[PROBLEM]: Format each non-blank line of the records below as a row of a Markdown table with two columns, No. and Text: the row number and the line itself.

[RECORDS]:
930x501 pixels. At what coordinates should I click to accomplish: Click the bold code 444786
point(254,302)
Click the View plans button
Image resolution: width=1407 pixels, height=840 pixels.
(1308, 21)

[FINAL ANSWER]:
| No. | Text |
|---|---|
| 1 | 930x501 pixels. At what coordinates should I click to accomplish: Click the bold code 444786 |
| 2 | point(254,302) |
| 3 | Click the View plans button |
| 4 | Image resolution: width=1407 pixels, height=840 pixels. |
| 5 | (1308, 21) |